I had so much fun though. My nonsexual wife, Hannah (who I swapped spit and had a lesbian lip-locking session at the end of the night for the umpteenth time), and all her lesbian orgy lovers, designer purses and all, were there.
It’s absolutely hilarious how I met one of Hannah’s best buds, Janthina, for the first time.
Me: (pointing to some random skank whose back and bag was facing me) "Hannah, look at that bitch in tights. She’s got my dream bag! She’s got the pink Chanel I’ve been lusting for ages! I hate her. Who is that asshole and why does she have my Nicky Hilton bag?"
Hannah: "Gago si Janthina yan!" (Stupid, that’s Janthina!)
We exchanged our OMGs like hyperventilating 5 year olds on amphetamines and camwhored till my crotch got sweaty. Photo below courtesy of Janthina Fong, who I like to say "owns half of Hong Kong".
Hannah even introduced me to a bunch of lovely gals who read my blog religiously. Hay girls!!!!! I love each and every one of you. Thanks for making my balls sweat last night. Spread my glory and my gospel to everyone that you know. :)
See.. I don’t bite. Say hi, don’t be shy!
One of them even got her boyfriend buy her a Fendi Spy bag because of me. I’m SOOOOO glad I’m able to influence today’s youth. According to my (ongoing) survey, over 75% of my readers possess a vagina of some sort. I love girls. I really do. Now if only y’all got a huge penis then I’d be one happy mother fucker for life.
LONG LIVE CONSPICUOUS CONSUMPTION. LONG LIVE CONSUMER CULTURE. LONG LIVE FAGGOTRY… Y’ALL BETTER KEEP IT ALIVE YA MAGGOTS!
O RLY? hahahahaha!
Moving on…. the look on Harvey’s face: priceless…
… and I didn’t marry this woman for nothing.
See what I mean?
Hannah Matronic you’re such a fuckin faggot.
Some things are better left unsaid but I just have to ask if it’s really true that this guy has a big dick. I’m sorry, I couldn’t resist. People were going gaga over him last night.
I mean, I’m just curious, that’s all. It’s always fun to talk about guys’ dick sizes. Especially guys you don’t know. Ok… there are other guys who are hotter than him and I’m sure this guy is nice but seriously, ALL I WANNA KNOW IS WHETHER HE’S WELL-HUNG OR NOT.
Oh dear lord. Satan please save me. I don’t wanna get beaten up or get whacked for plastering his face on my blog. Now if it’s rape we’re talking about….. willing sluts like me (who are currently undergoing a dry spell) wouldn’t mind. At this point, I’ll even take it from anyone. Rich, po’, young, old, thin, fat, black, white, brown, yellow, red, it doesn’t even matter at all. Desperate times, desperate measures.
So there you have it… the youth of today are bad… really bad.
It’s amazing how I managed to get home a little after 4AM. I had an early night because I made a personal pact that I will be home before sunrise. No more afterparties that last till 3 o’clock in the fuckin afternoon.

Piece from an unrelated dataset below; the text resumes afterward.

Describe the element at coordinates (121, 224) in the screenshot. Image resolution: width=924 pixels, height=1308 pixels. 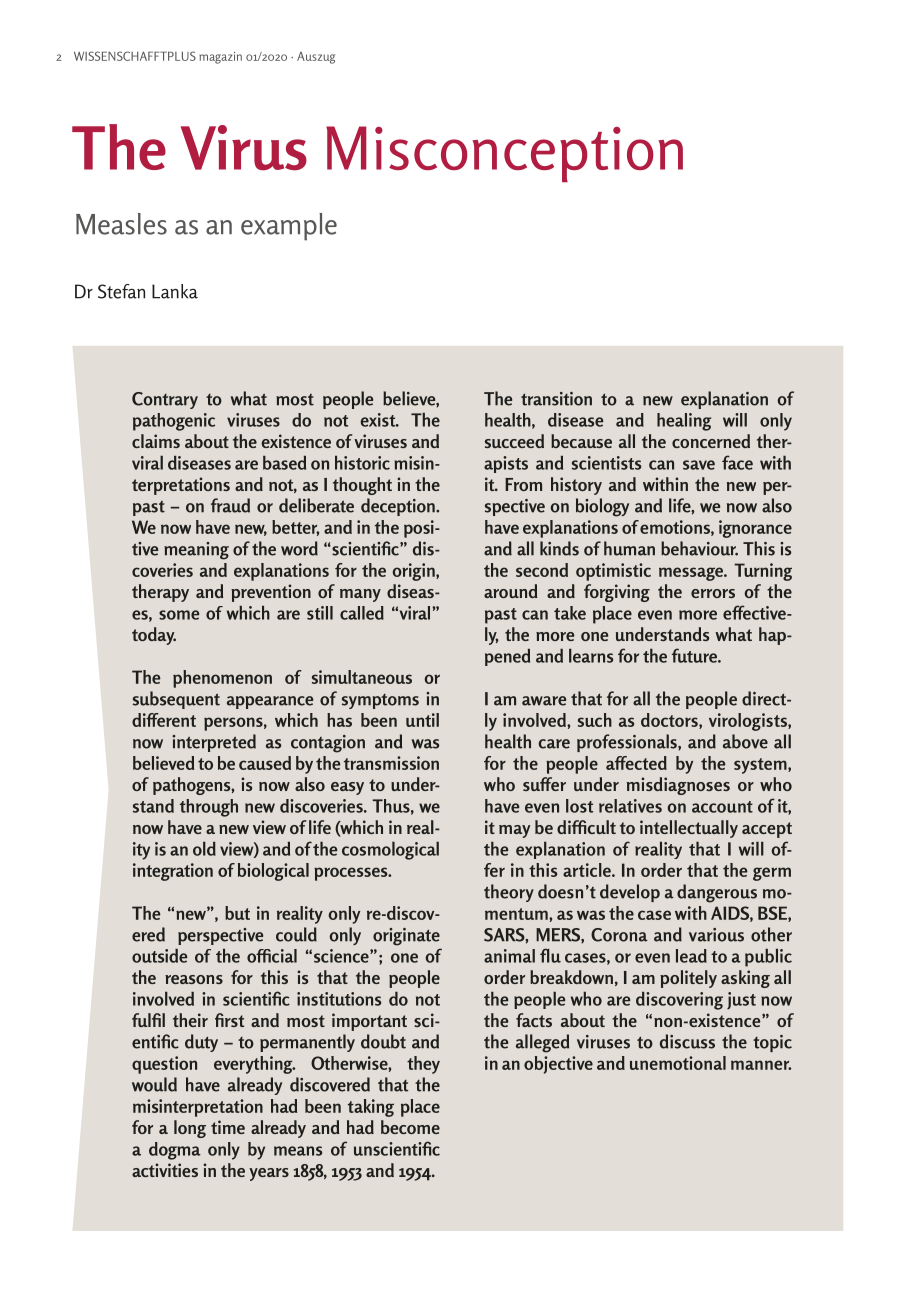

I know I’m gonna get struck by lightning for saying this but I dropped by KFC on my way home (I’ve never been to KFC in MONTHS… even YEARS…. god knows the last time I went there) and bought this ginormous bucket of fried chicken (8 pieces), 3 plastic cups of gravy and 2 cups of mashed potatoes.
I devoured the entire thing right before going to bed.
Fuck my "Dying to be Thin" diet. It will never make it to the New York Times Bestseller’s List anyway.
Fat is the new black.
I know I’m going to hell anyway so why not take a first class ticket instead?